### Exercise description:
In the material below, the required lines run from the one containing "TUTORIAL (647, 2464)" through the one containing "Cronograma capilar +". Copy those lines exactly, ends included, and nothing else.

### Dataset excerpts:
┄┄┄┄┄┄

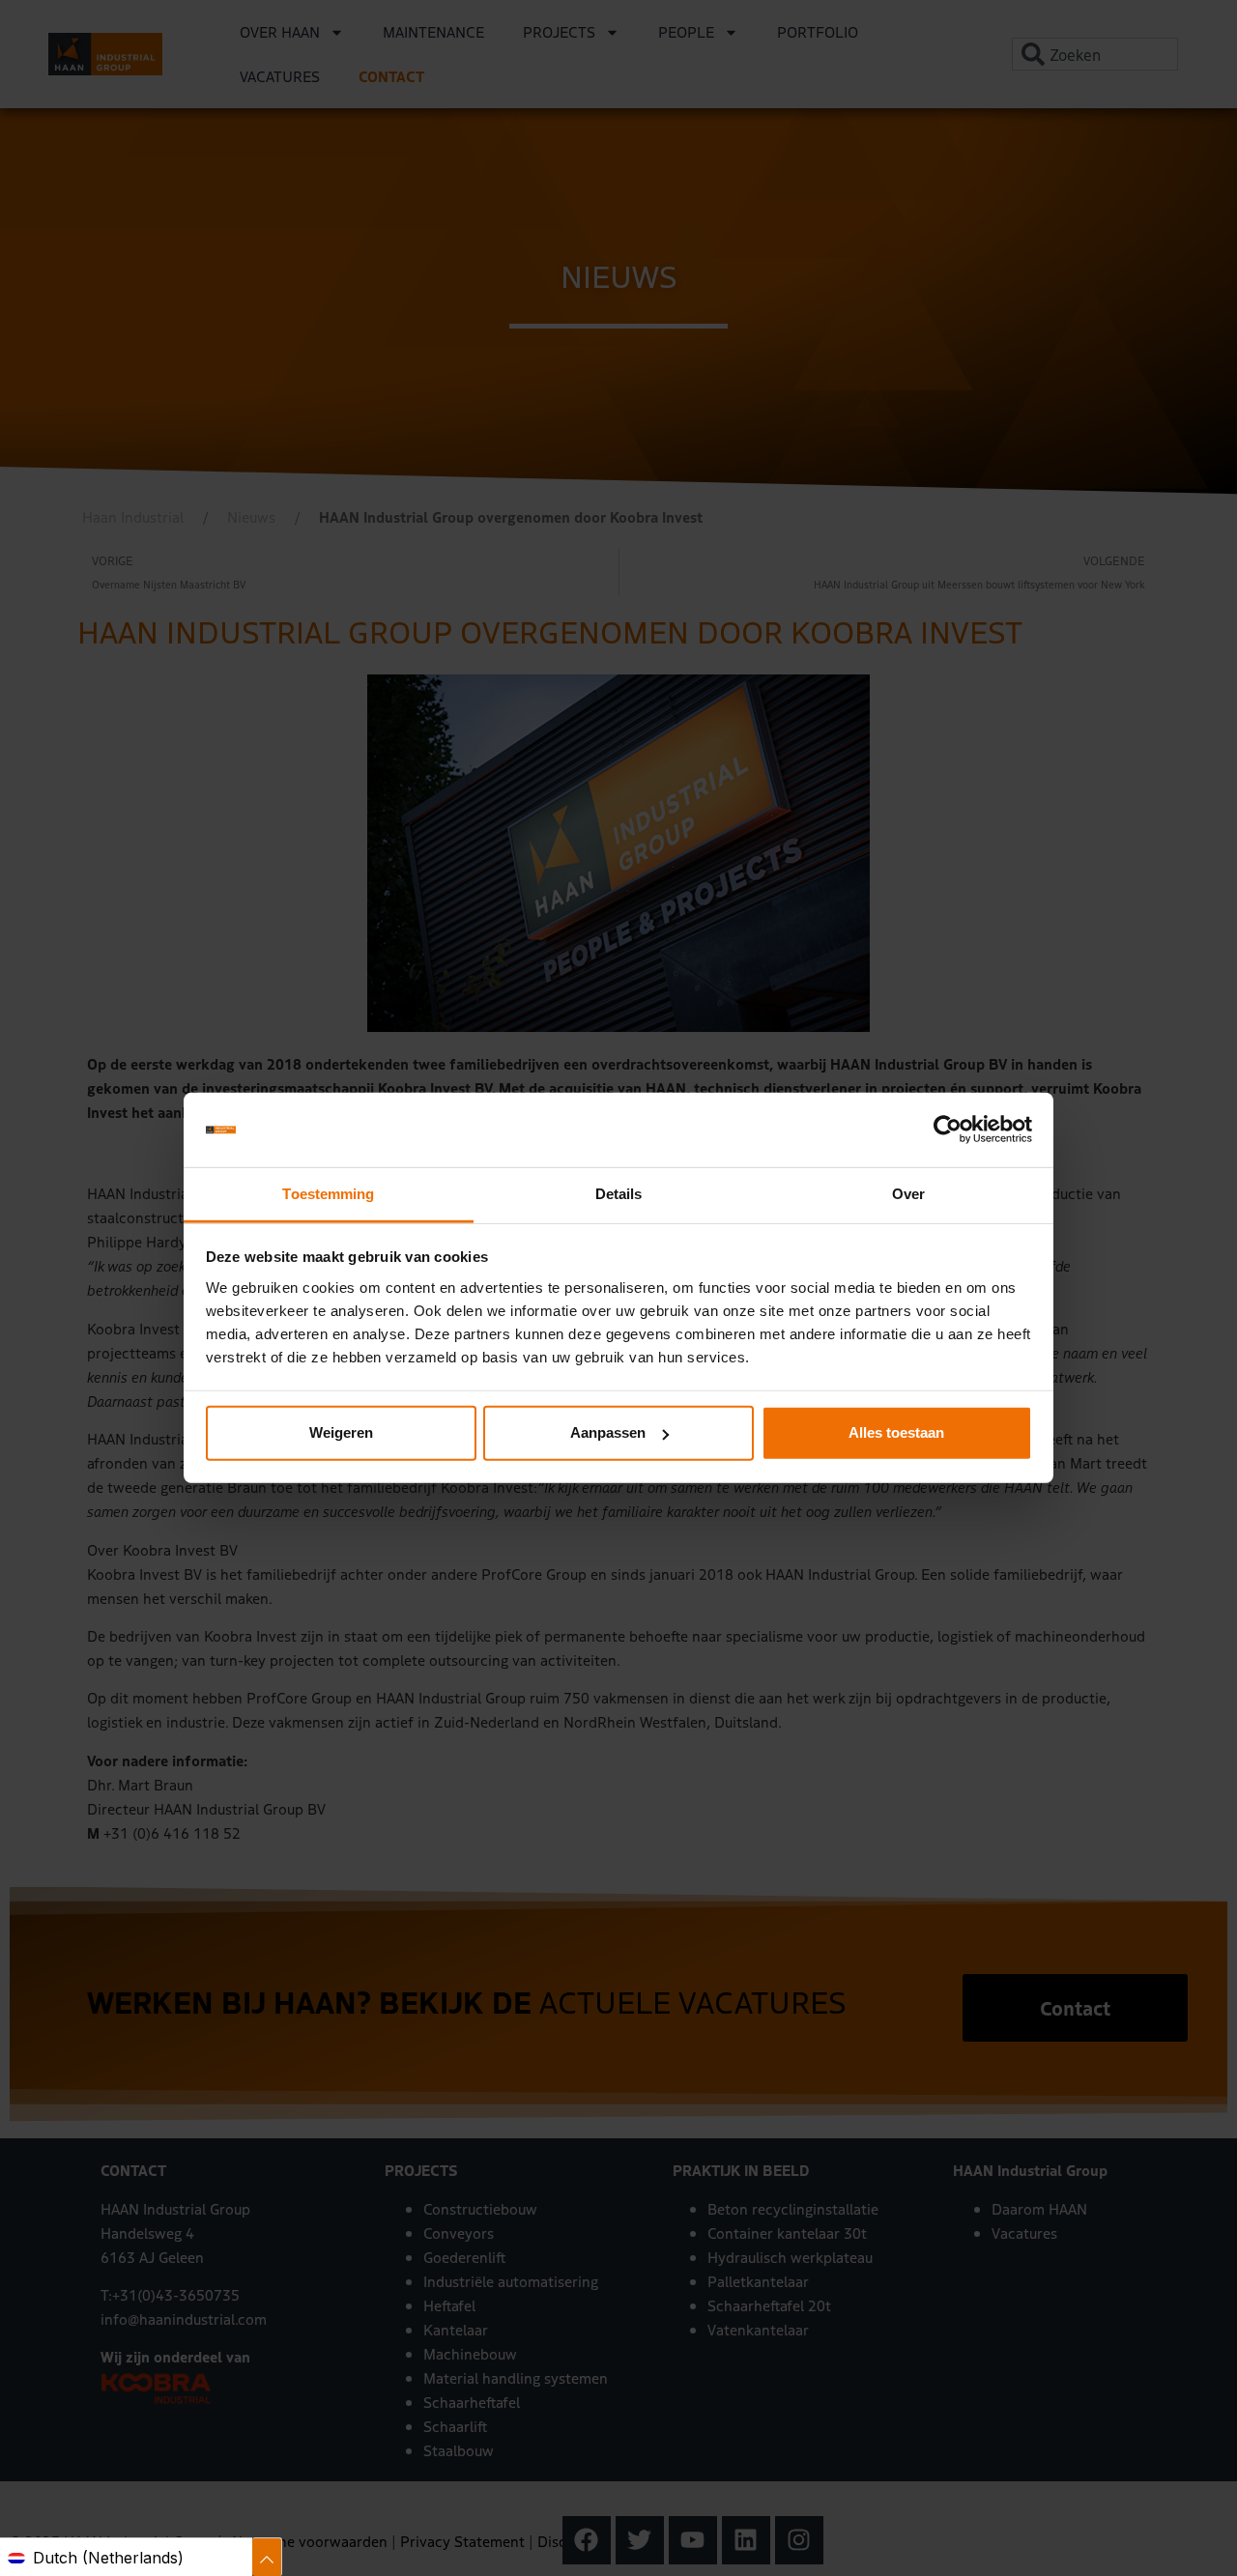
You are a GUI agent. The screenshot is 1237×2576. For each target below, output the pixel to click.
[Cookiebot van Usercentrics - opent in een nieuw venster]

┄┄┄┄┄┄

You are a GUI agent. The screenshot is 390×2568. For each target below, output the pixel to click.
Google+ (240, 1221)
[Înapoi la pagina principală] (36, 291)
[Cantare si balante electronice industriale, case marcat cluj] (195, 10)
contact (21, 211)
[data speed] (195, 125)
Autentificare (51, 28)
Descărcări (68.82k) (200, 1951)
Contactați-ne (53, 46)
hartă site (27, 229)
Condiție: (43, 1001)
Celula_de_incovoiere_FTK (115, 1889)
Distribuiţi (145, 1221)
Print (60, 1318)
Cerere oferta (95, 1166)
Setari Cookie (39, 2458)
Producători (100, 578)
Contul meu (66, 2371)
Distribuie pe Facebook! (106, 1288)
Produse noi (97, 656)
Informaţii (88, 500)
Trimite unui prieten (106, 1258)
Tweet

┄┄┄┄┄┄

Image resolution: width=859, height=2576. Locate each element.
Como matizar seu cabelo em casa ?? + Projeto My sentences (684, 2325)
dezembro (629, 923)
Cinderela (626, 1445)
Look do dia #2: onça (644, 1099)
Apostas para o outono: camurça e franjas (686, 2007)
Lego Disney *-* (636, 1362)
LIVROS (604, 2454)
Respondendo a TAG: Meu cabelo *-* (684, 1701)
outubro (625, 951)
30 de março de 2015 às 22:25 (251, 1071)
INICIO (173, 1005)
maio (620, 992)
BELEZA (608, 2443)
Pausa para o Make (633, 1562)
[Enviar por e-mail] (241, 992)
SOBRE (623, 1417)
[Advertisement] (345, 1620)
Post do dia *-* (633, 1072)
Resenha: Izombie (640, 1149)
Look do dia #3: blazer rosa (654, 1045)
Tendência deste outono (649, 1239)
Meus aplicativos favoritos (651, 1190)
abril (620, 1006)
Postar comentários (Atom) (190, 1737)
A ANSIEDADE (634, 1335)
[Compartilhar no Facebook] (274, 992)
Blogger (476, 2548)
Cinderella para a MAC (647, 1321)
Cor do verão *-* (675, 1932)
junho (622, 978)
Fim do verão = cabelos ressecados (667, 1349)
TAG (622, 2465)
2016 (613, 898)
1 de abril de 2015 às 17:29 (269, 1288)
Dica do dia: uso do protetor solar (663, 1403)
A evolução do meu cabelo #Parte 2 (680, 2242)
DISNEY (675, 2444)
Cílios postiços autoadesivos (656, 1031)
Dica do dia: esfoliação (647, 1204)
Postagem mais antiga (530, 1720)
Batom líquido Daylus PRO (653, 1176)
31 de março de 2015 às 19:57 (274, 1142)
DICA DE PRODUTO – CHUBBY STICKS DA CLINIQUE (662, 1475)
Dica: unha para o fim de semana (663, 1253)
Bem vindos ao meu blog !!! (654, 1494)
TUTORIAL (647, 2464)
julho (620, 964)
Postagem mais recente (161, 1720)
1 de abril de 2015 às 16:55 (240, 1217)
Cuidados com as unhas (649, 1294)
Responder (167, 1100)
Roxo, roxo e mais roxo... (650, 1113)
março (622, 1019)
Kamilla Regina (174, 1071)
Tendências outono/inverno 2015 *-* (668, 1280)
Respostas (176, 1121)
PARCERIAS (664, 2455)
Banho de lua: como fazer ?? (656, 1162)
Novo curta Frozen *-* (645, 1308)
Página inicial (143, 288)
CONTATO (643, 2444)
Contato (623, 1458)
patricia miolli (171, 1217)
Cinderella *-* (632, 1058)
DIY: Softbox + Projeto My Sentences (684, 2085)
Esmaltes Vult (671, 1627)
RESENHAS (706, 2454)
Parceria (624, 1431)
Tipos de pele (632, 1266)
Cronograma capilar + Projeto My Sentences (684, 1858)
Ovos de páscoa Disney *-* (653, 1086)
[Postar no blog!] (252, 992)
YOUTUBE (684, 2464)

┄┄┄┄┄┄

### Written solution:
TUTORIAL (647, 2464)
julho (620, 964)
Postagem mais recente (161, 1720)
1 de abril de 2015 às 16:55 (240, 1217)
Cuidados com as unhas (649, 1294)
Responder (167, 1100)
Roxo, roxo e mais roxo... (650, 1113)
março (622, 1019)
Kamilla Regina (174, 1071)
Tendências outono/inverno 2015 *-* (668, 1280)
Respostas (176, 1121)
PARCERIAS (664, 2455)
Banho de lua: como fazer ?? (656, 1162)
Novo curta Frozen *-* (645, 1308)
Página inicial (143, 288)
CONTATO (643, 2444)
Contato (623, 1458)
patricia miolli (171, 1217)
Cinderella *-* (632, 1058)
DIY: Softbox + Projeto My Sentences (684, 2085)
Esmaltes Vult (671, 1627)
RESENHAS (706, 2454)
Parceria (624, 1431)
Tipos de pele (632, 1266)
Cronograma capilar + Projeto My Sentences (684, 1858)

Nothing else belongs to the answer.